(Beginning of AVAILABLE DATA)

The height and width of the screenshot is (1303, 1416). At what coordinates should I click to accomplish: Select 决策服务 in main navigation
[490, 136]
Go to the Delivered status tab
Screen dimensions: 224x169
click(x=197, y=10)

(End of AVAILABLE DATA)

§ WORK TASK: Write every entry out again. Keep each one exact.

§ EXERCISE RESULT:
The height and width of the screenshot is (1303, 1416). At what coordinates should I click to accomplish: Select 决策服务 in main navigation
[490, 136]
Go to the Delivered status tab
Screen dimensions: 224x169
click(x=197, y=10)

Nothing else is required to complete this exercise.